> **PROBLEM STATEMENT**:
Each entry should be copied as it stands, leaving the pictures behind.

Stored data
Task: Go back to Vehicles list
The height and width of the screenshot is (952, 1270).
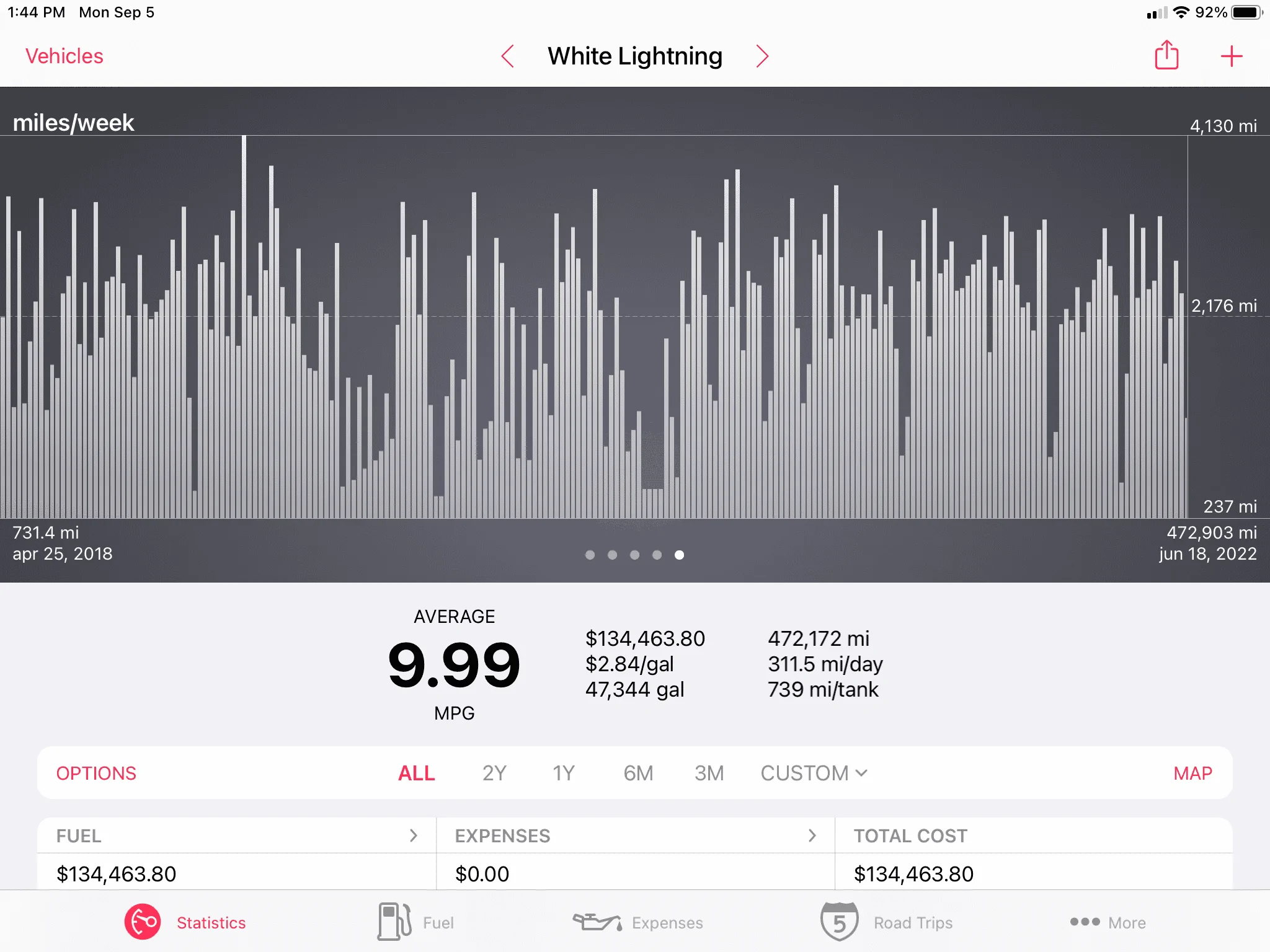Action: coord(64,56)
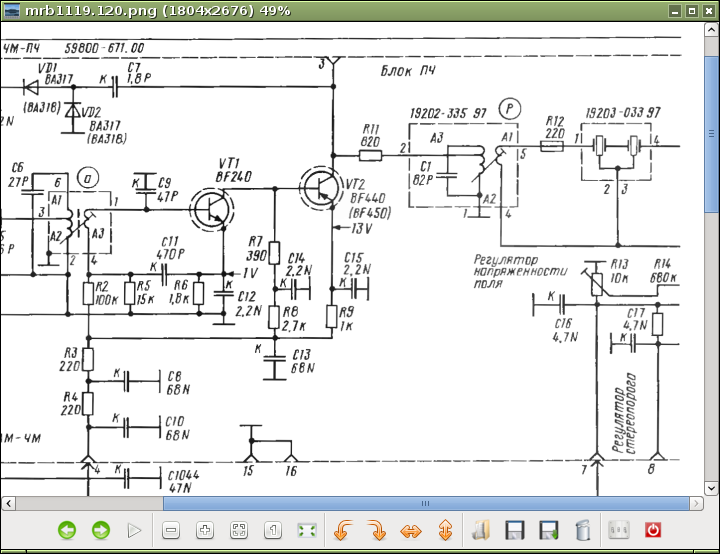Go to the previous image
Viewport: 720px width, 554px height.
click(x=67, y=530)
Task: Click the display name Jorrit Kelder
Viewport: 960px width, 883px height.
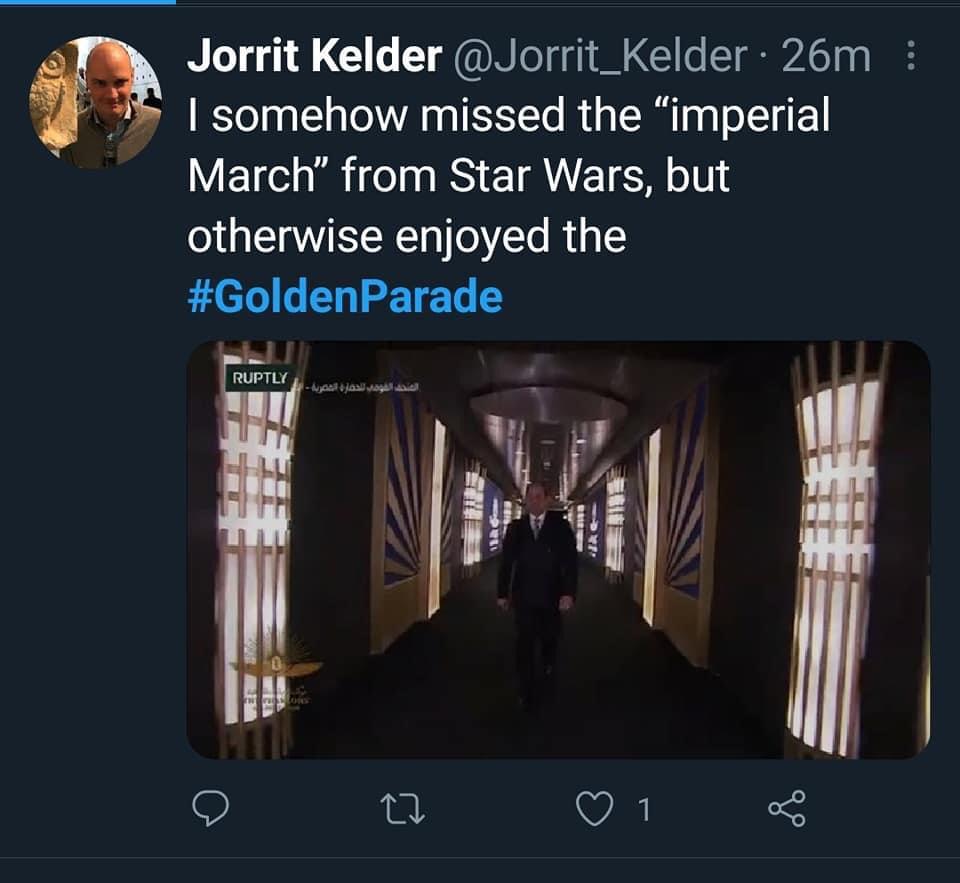Action: coord(314,57)
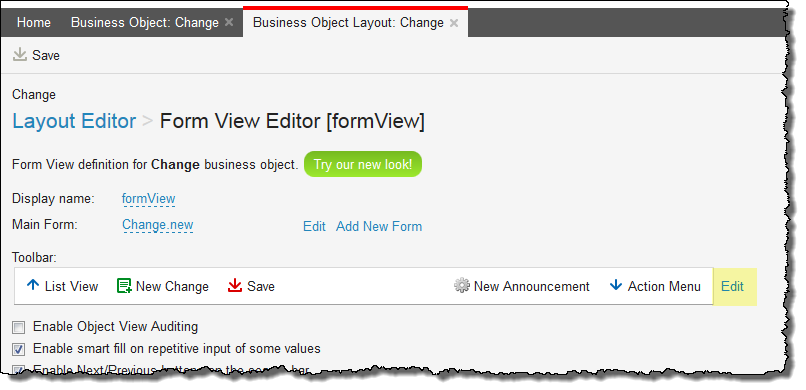This screenshot has height=390, width=806.
Task: Click the List View up-arrow icon
Action: pos(33,285)
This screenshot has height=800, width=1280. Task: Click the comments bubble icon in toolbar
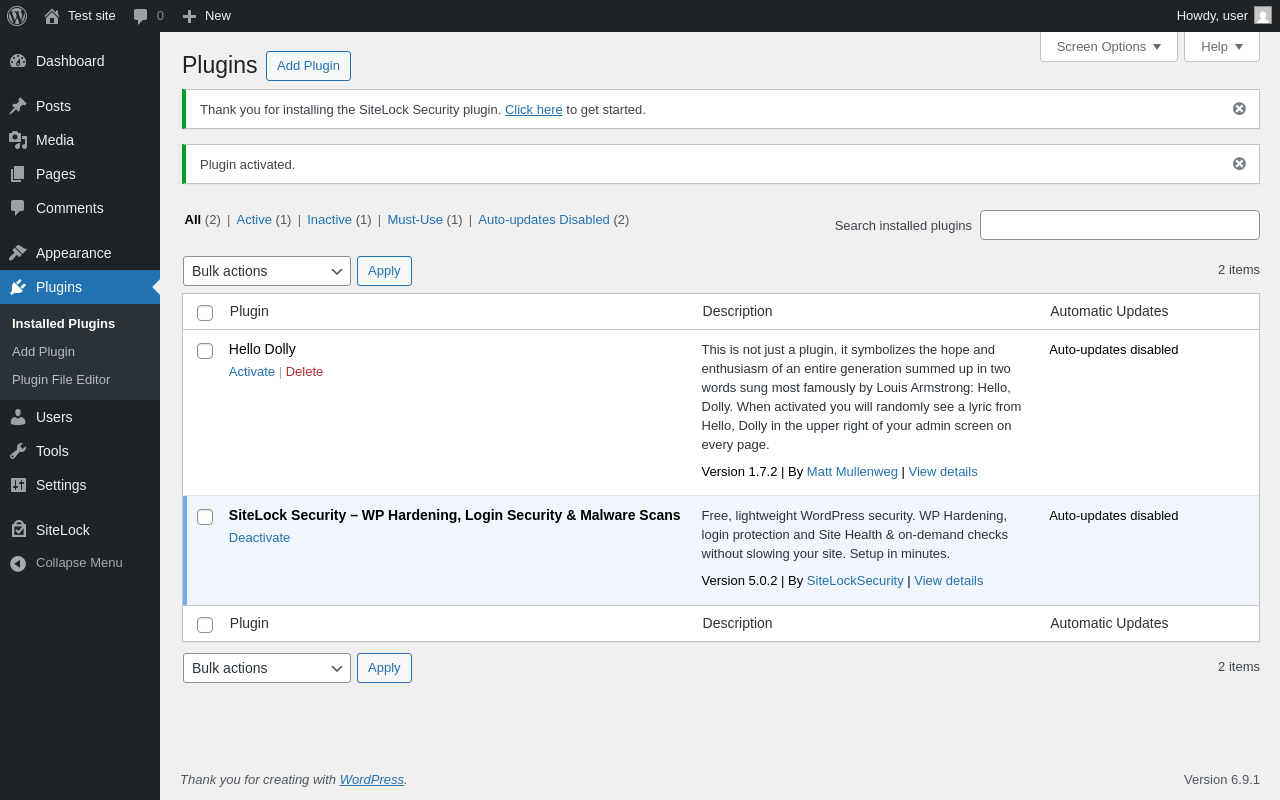pos(141,16)
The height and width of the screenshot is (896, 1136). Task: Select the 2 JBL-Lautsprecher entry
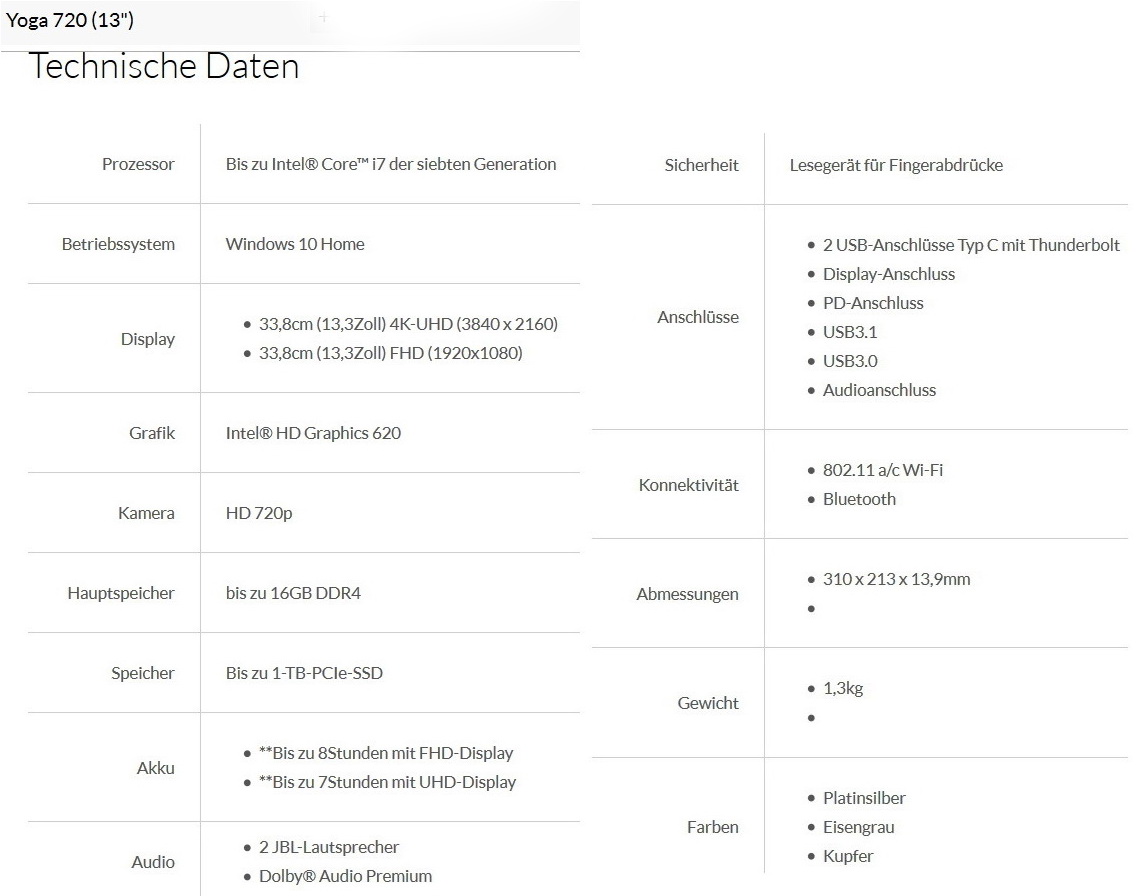click(329, 847)
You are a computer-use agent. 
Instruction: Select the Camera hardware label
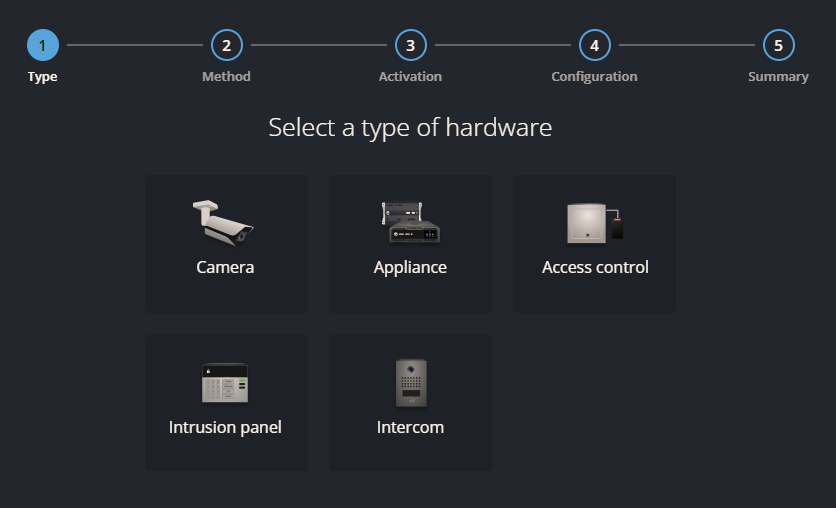click(x=225, y=267)
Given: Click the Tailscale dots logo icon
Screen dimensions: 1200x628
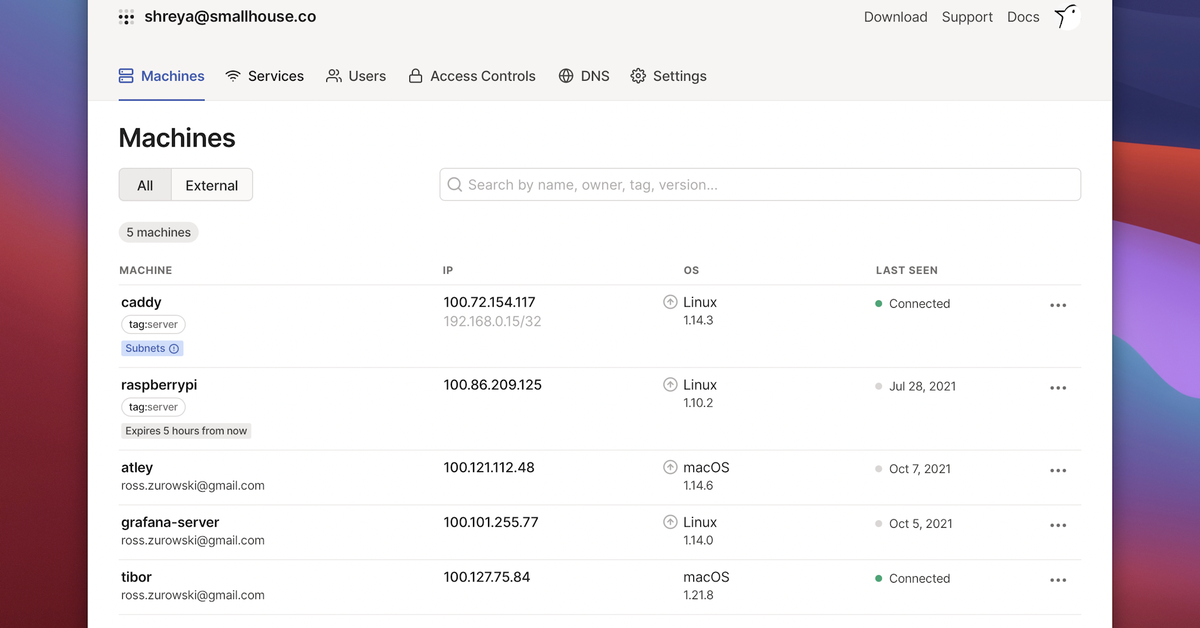Looking at the screenshot, I should coord(126,17).
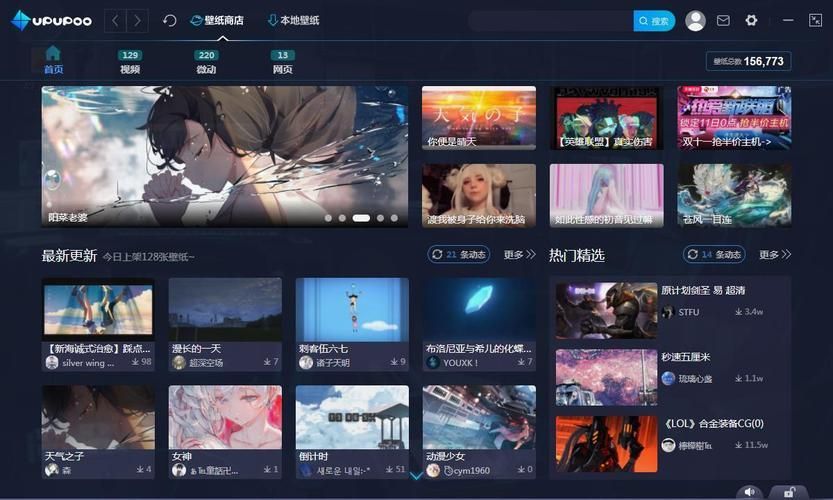
Task: Toggle the speaker sound button
Action: pyautogui.click(x=750, y=491)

> **ANSWER FOR THE TASK**:
Task: Go back to Vehicles list
The height and width of the screenshot is (952, 1270).
Action: coord(64,56)
Go to the previous image
Viewport: 720px width, 554px height.
click(x=67, y=530)
Task: Click the display name Jorrit Kelder
Viewport: 960px width, 883px height.
Action: coord(314,57)
This screenshot has height=390, width=806.
Task: Click the List View up-arrow icon
Action: pos(33,285)
This screenshot has height=800, width=1280. Task: Click the comments bubble icon in toolbar
pos(141,16)
The height and width of the screenshot is (896, 1136). Task: Select the 2 JBL-Lautsprecher entry
click(329, 847)
You are a computer-use agent. 
Instruction: Select the Camera hardware label
click(x=225, y=267)
Given: Click the Tailscale dots logo icon
Screen dimensions: 1200x628
Looking at the screenshot, I should coord(126,17).
Task: Toggle the speaker sound button
Action: pyautogui.click(x=750, y=491)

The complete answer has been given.